▶ [ACTION ITEM]: Nothing but an exact copy is wanted here: the line with "You are a computer-use" and all the lines that follow it in the entries below.

▶ [RECORD EXCERPTS]:
=== Section Start ===

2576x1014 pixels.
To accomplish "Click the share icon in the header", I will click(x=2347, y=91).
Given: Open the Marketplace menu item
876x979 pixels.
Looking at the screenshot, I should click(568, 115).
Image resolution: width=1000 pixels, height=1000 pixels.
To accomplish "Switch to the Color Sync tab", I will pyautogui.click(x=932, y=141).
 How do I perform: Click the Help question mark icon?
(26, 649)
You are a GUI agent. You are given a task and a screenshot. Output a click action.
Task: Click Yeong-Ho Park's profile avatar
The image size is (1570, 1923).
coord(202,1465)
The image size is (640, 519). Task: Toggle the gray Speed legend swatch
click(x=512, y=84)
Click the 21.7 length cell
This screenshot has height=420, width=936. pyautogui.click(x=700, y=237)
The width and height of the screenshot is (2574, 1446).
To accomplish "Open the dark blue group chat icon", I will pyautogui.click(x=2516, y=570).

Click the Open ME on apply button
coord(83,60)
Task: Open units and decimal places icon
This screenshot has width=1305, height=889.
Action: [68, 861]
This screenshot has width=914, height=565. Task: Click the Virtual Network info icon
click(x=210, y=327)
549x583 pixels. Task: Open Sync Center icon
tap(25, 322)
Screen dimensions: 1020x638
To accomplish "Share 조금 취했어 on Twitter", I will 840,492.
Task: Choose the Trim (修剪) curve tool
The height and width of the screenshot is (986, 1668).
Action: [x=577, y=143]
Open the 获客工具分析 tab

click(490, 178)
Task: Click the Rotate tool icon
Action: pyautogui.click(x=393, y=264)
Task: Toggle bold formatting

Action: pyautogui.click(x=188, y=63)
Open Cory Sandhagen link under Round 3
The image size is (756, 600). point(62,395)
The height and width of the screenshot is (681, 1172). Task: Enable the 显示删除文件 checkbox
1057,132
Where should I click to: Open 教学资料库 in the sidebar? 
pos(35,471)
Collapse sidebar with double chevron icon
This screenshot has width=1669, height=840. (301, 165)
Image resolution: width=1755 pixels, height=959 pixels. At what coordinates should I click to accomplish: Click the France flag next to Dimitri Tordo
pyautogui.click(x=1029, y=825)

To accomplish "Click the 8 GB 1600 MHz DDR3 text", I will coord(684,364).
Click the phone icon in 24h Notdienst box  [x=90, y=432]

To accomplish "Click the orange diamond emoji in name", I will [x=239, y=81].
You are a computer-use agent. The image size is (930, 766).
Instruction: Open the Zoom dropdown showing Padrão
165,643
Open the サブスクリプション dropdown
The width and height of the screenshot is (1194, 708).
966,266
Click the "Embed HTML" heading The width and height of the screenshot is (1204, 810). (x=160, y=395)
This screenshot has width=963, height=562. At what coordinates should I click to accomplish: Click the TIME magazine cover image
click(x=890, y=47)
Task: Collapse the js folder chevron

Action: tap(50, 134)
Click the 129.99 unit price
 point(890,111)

=== Section End ===

▶ [SOLUTION TO THIS PROBLEM]:
You are a computer-use agent. The image size is (930, 766).
Instruction: Open the Zoom dropdown showing Padrão
165,643
Open the サブスクリプション dropdown
The width and height of the screenshot is (1194, 708).
966,266
Click the "Embed HTML" heading The width and height of the screenshot is (1204, 810). (x=160, y=395)
This screenshot has width=963, height=562. At what coordinates should I click to accomplish: Click the TIME magazine cover image
click(x=890, y=47)
Task: Collapse the js folder chevron

Action: tap(50, 134)
Click the 129.99 unit price
 point(890,111)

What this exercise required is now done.